Rheinische Post - Wesel/Dinslaken
GOTT UND DIE WELT Madonna in den Trümmern
Eine Statue in der Kölner Kirche St. Kolumba spendet Trost, wenn alles trostlos ist.
Es war ein kleines Wunder. Als im Juni 1943 Bomben die Kölner Kirche St. Kolumba fast vollständig zerstörten, blieb eine Marienstatue beinahe unversehrt stehen. Ein Augenzeuge schrieb später von einem „unvergesslichen Anblick inmitten der trostlosen Schuttberge“. Die „Madonna in den Trümmern“steht noch heute ungefähr an derselben Stelle. Architekt Gottfried Böhm, der am 23. Januar 100 Jahre alt wurde, hat sie 1947 mit einer Marienkapelle ummantelt, die inzwischen Teil des Diözesanmuseums Kolumba ist. Bis heute gibt es in Köln keinen anderen Ort, der so intensiv zur privaten Andacht genutzt wird, wie die versteckte Kapelle mit der „Madonna in den Trümmern“. Ein fast magischer, stiller, zurückgezogener Ort. Wie kaum ein anderer symbolisiert er Hoffnung in Zeiten völliger Zerstörung.
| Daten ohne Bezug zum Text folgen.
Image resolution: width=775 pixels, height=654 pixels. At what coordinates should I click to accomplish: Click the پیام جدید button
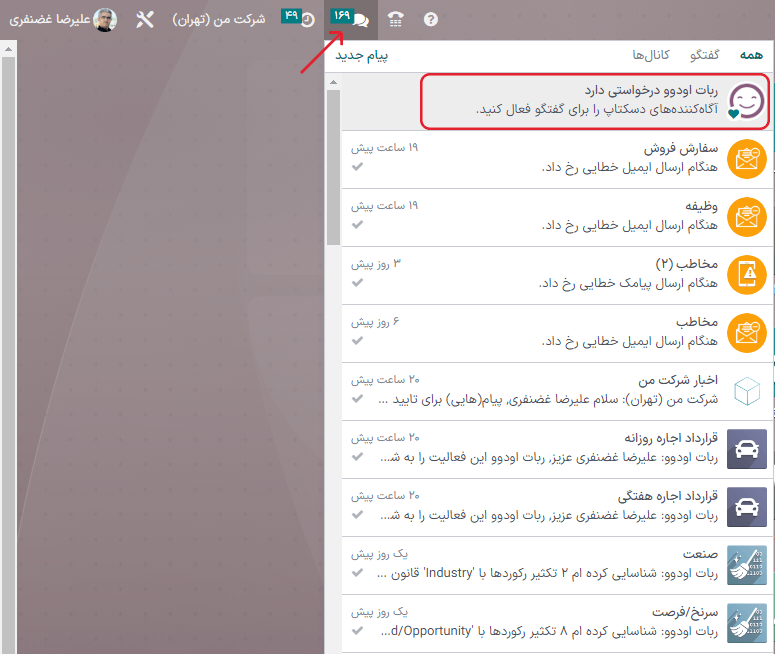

Wir gedenken in wenigen Wochen des Kriegsendes vor 75 Jahren. Der Zweite Weltkrieg war einer der größten Tragödien der Menschheitsgeschichte. So viel Leid brachte Hitler-deutschland über die Welt, dass bei vielen Menschen der Glaube an bessere Zeiten schwand. Und da stand mitten in den Trümmern diese Statue aus dem 15. Jahrhundert. Von ihr ging eine Kraft aus, an die sich vor allem die heimatlos gewordene Kölner Bevölkerung klammerte und die bis heute wirkt: Es gibt immer einen Ausweg – ganz gleich, wie schlimm die Situation ist! Dieser Glaube macht die Madonna in den Trümmern bis heute so anziehend und so bedeutungsvoll, selbst für Menschen, die von sich behaupten, nicht besonders christlich zu sein. Der Anblick spendet Trost, wenn alles trostlos erscheint. Übrigens gab es nach dem Krieg auch Pläne, die leicht beschädigte Madonna mit dem Schutt zu entsorgen. Es waren die Kölner, die mit dem Pfarrer von St. Kolumba, die sich mit aller Macht für ihren Verbleib einsetzten. Sie hatten ein feines Gespür, welche Hoffnung der Glaube geben kann.